SF: The image that was most striking for me was Untitled #171, the image with the yellow-headed birds contrasted against a dark grey landscape. It is so subtly dramatic and reminds me of one of Tokihiro Sato's light-painting photographs. The yellow-headed birds look like remnants of light during a long exposure. The element of repetition is overtly present in this image, as in many of your other compositions. Can you talk about the role of repetition within this series?
SJ: I built that background from random things I found in a junkyard, and there's some road kill in there as well. Then I covered it all in tar. The background is an Icelandic volcano. The bird is somebody's pet, a Peruvian yellow-hooded blackbird, that I chose because it became like a lightbulb in the blackness. I wanted the polluted environment to become beneficial somehow to someone, to become the breeding ground for new life, so there is a repetition of birds for that reason. Repetition is also a good way to move the viewer's eye around a composition, but there has to be some sort of reason for it.
SF: Junkyard finds, road kill, and an Icelandic volcano? I love that this image has all these different elements from various parts of the world. Are most of your compositions compiled this way? Do you make sets, or are you photographing everything separately?
SJ: Yes, most of my images combine far-flung places, including some simple studio or location set ups, into one. Over the years I've built an extensive image library of different animals, plants, and landscapes that I pull from to come up with ideas. I feel a sense of comfort with placelessness, perhaps because I moved around a lot growing up, from Norway to Sweden to NYC, and don't feel a particular cultural connection to any one place.
SF: How did this whole way of working come about? How did this project start?
SJ: It was the only way I could make photography work for me. Photography is really the only medium where it's not common to work this way. A painter has always manipulated and combined elements independently from how they exist in reality. A poet manipulates and combines words, a sculptor manipulates andc ombines materials. Maybe I should have been a painter, then I wouldn't be constricted by what I can first photograph, but I like photography's unique ability to render things truthfully, particularly facial expressions and body language, making the experience of the subject matter less filtered.

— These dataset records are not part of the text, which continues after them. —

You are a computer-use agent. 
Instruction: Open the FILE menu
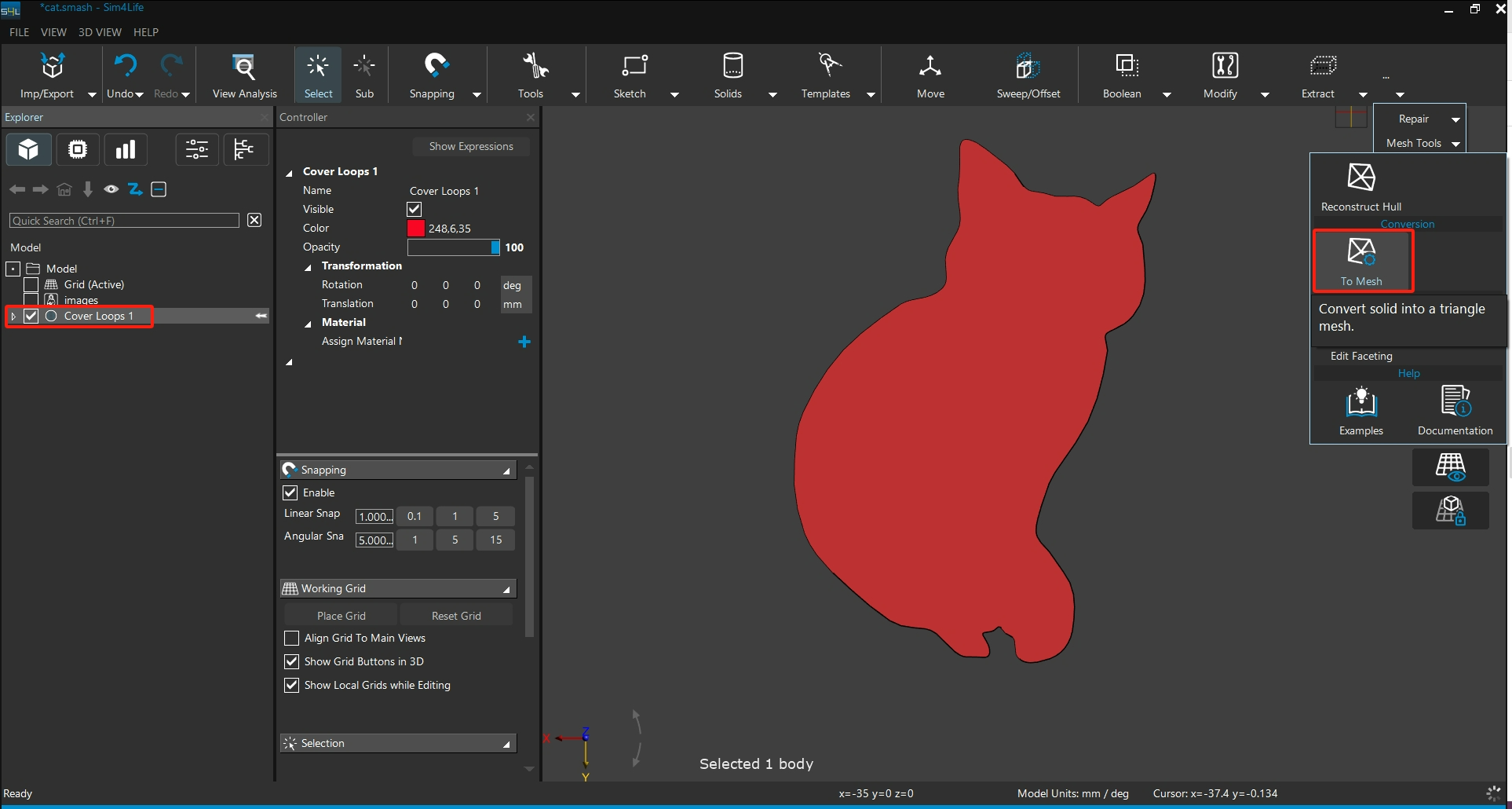pos(19,32)
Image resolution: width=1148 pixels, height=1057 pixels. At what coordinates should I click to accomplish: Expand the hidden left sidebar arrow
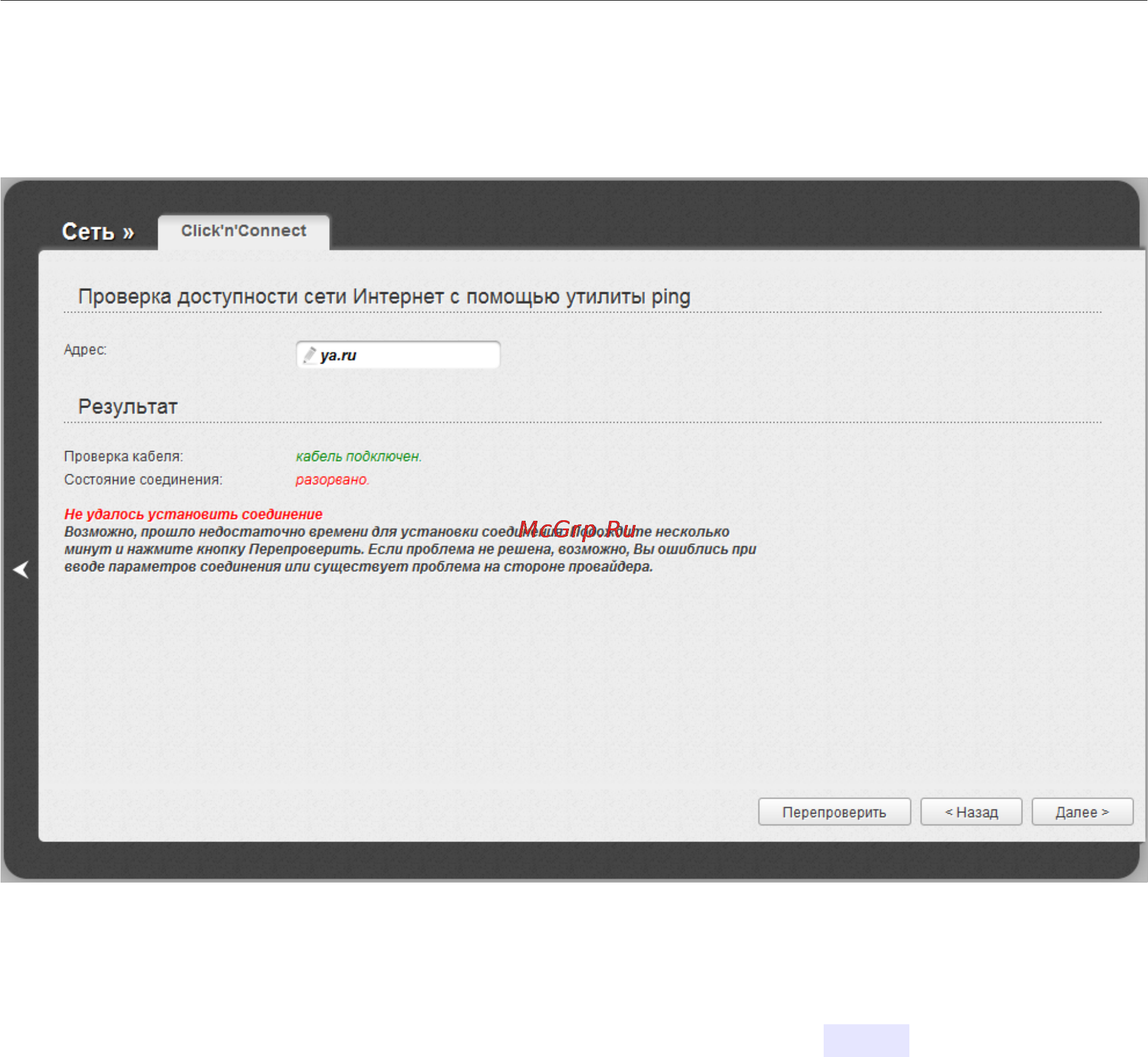[21, 570]
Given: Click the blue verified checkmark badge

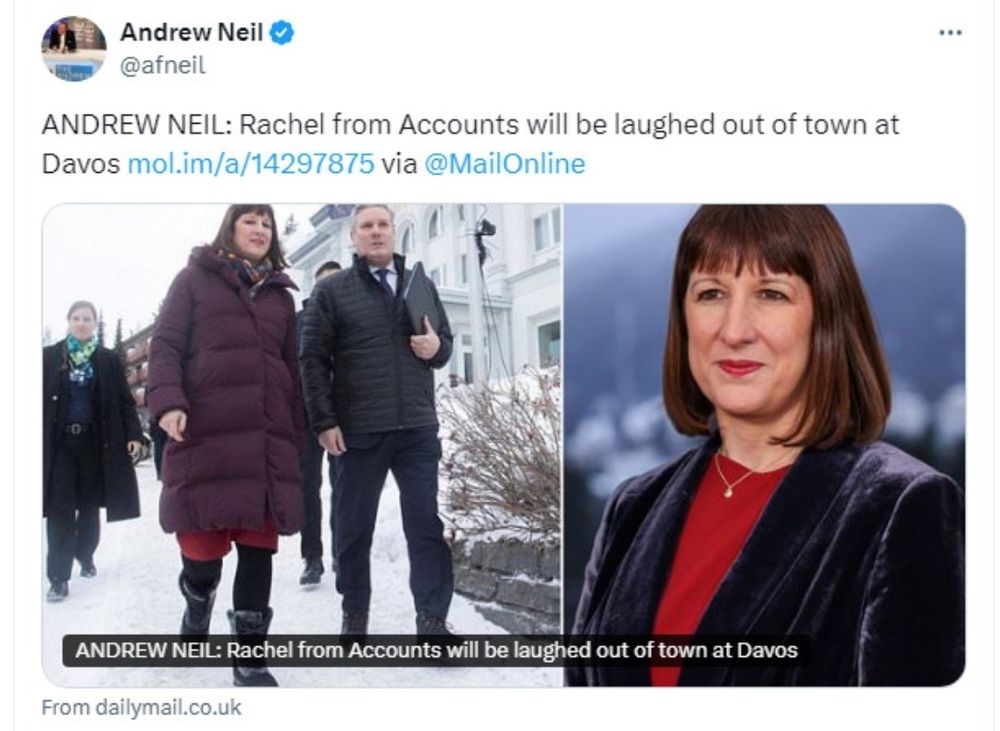Looking at the screenshot, I should (x=282, y=33).
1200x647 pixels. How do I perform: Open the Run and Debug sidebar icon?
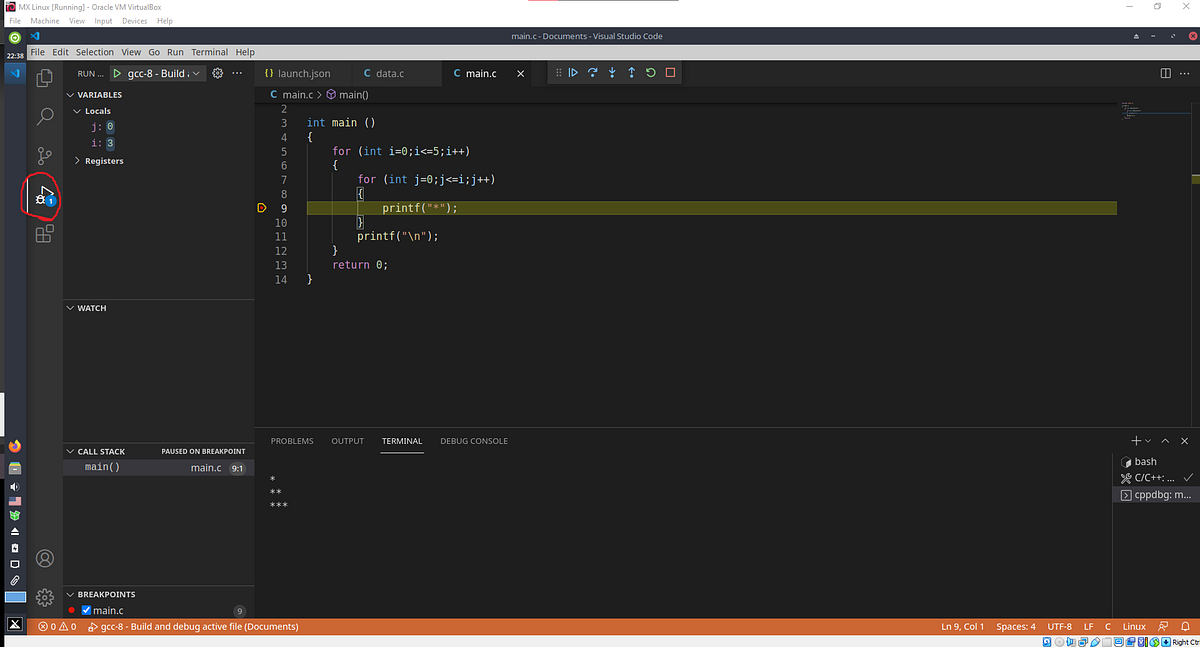[43, 194]
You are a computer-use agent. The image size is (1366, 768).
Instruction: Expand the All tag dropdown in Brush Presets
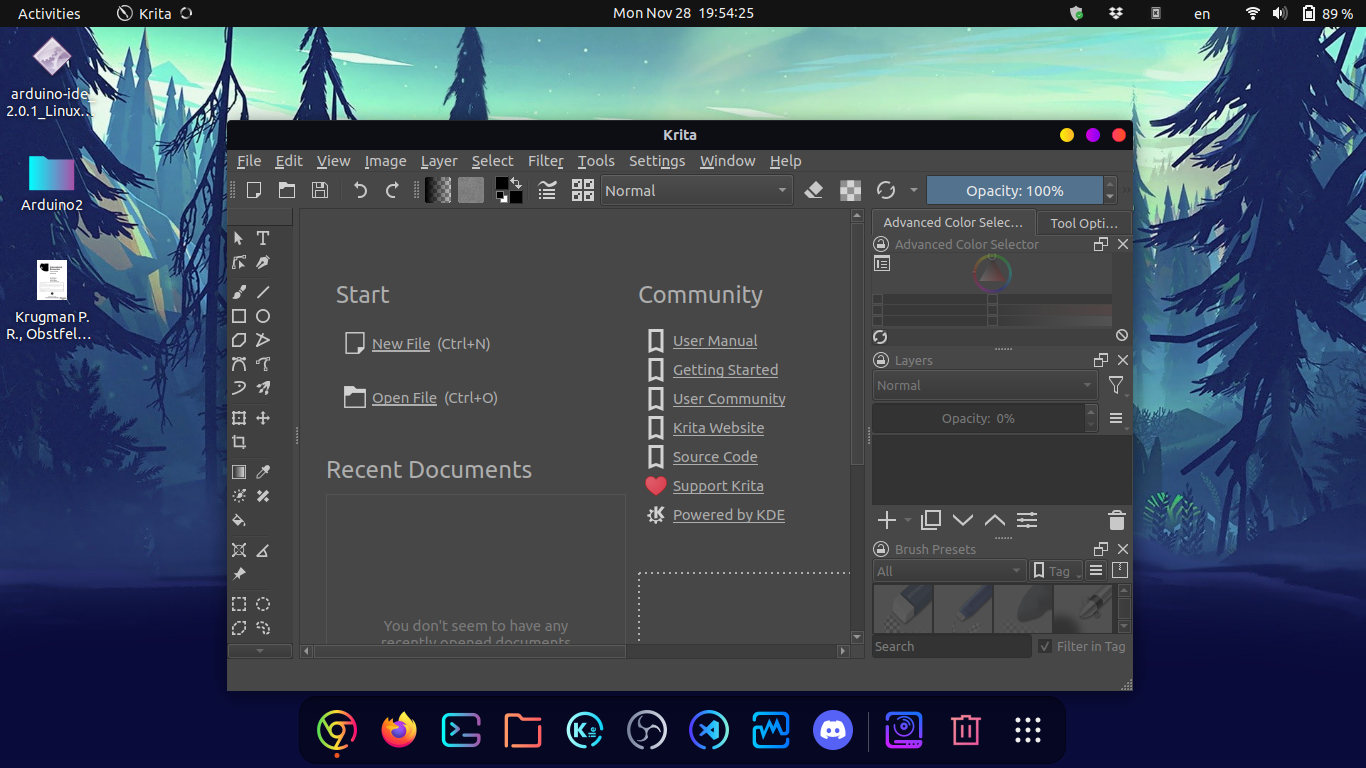948,570
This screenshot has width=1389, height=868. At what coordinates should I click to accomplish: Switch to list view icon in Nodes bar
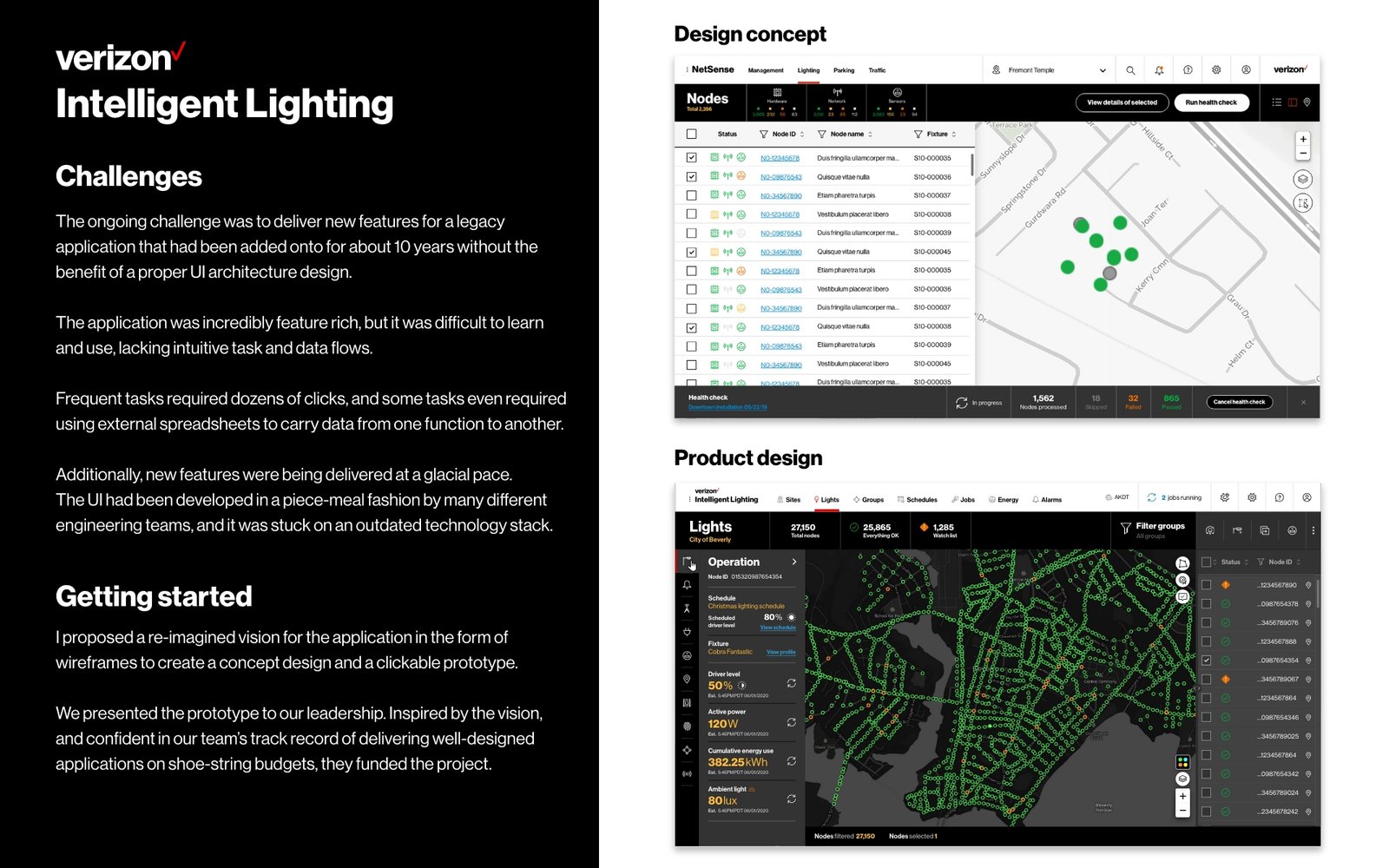click(x=1277, y=102)
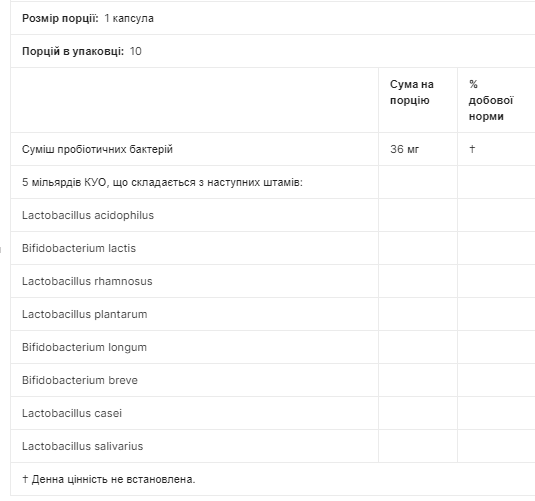Select the '1 капсула' serving size value
This screenshot has height=501, width=535.
[129, 18]
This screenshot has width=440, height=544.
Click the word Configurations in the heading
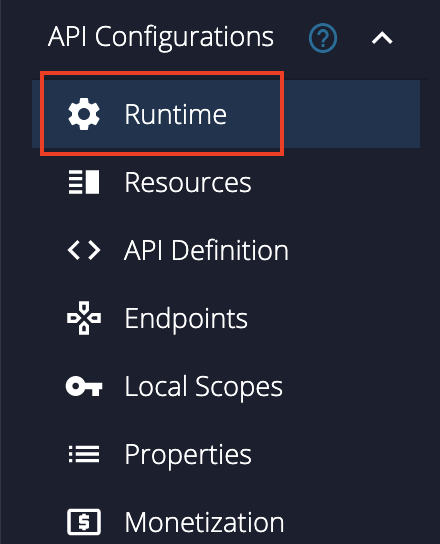click(x=184, y=37)
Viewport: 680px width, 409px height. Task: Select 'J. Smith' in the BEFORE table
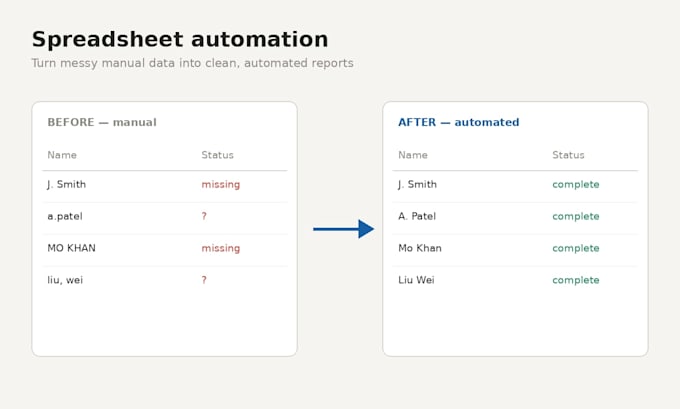point(67,184)
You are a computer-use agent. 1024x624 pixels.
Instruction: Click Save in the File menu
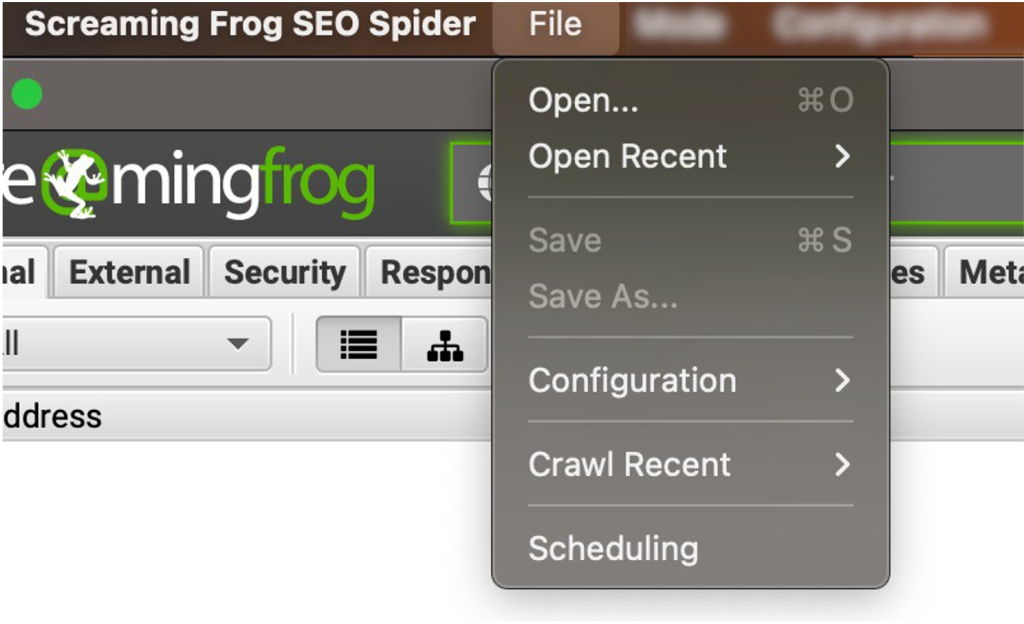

SF: Many of your images have a lot of tension in them. Animals are in very dominant or powerful poses. The shots feel like scenes from a climactic moment in a film or moments before something is about to happen. Did you ever think that your early interest in filmmaking would sneak into your work as a photographer?
SJ: My interest was never in "filmmaking" the medium, as much as in what it produced. I wanted to create worlds and tell stories, and when I switched to photography, I figured out how to create worlds and tell stories with still images. I also make sculptures, and they are narrative and of the same world as well.
SF: While some photographs are very dramatic, others are not. You said earlier that some of your work fits into the category of portraiture. The images that come to mind are the flamingos and the elk. How do you decide which animals should exist alone in the frame?
SJ: It happens naturally. In the beginning the elk image actually incorporated several elks in the frame, but as I kept adding and subtracting elements-as I typically do, being open and perceptive to what the image needs, while negotiating what's physically possible-the composition changed from horizontal to vertical, and in the end, only one elk remained.
SF: Thank you for your time, Simen. It was a pleasure speaking with you and learning more about your photographic practice.